Entries on target coordinates
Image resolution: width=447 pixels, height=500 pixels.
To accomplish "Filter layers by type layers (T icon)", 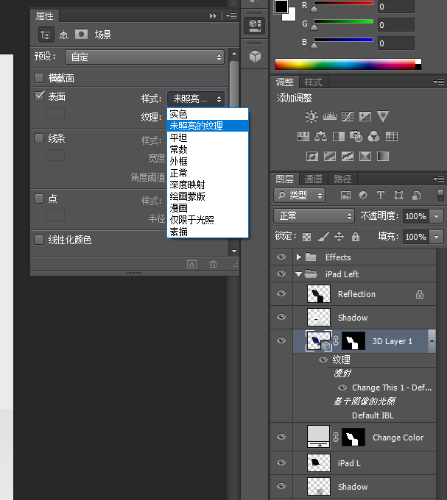I will 381,196.
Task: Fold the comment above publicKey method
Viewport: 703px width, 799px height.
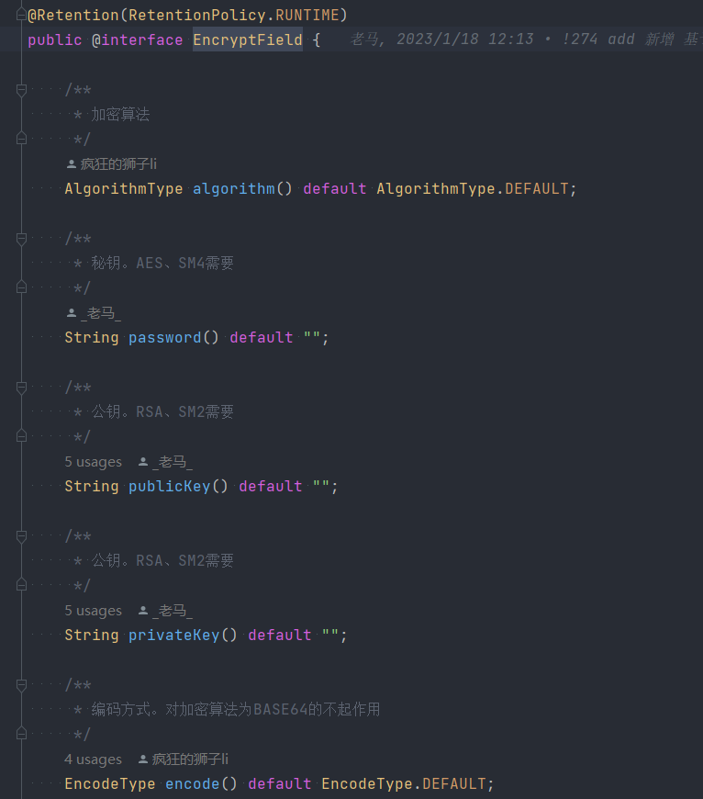Action: pos(21,388)
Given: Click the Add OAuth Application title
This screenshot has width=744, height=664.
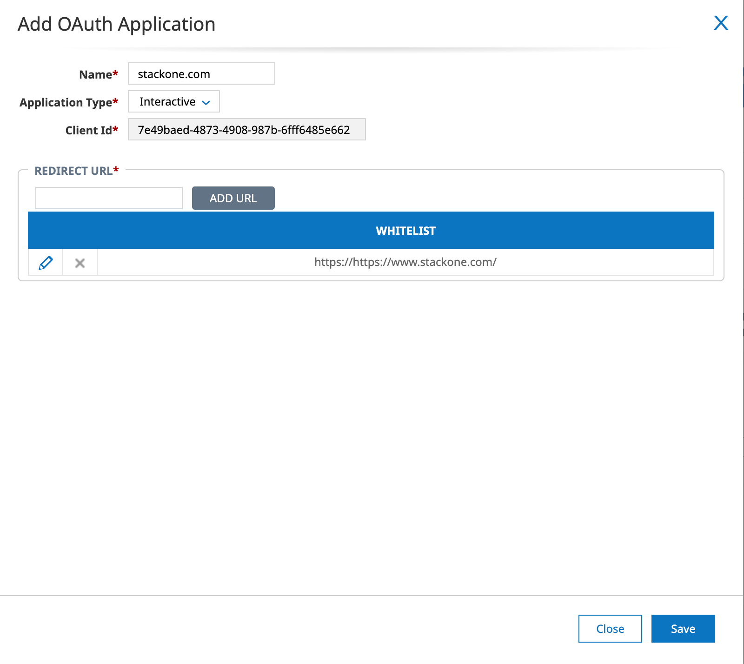Looking at the screenshot, I should pos(116,24).
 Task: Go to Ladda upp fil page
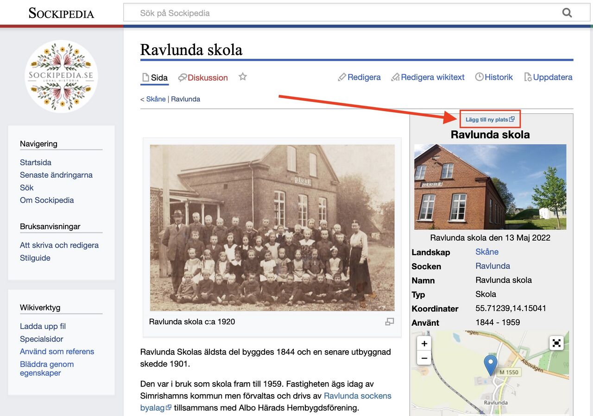pos(43,326)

PROBLEM
Repeat everything from the line containing "Given: Click the Add OAuth Application title" down to the end of the records, leaving the pictures out.

RESPONSE FOR THIS EXERCISE
Given: Click the Add OAuth Application title
This screenshot has width=744, height=664.
Looking at the screenshot, I should pos(116,24).
 Task: Go to Ladda upp fil page
pos(43,326)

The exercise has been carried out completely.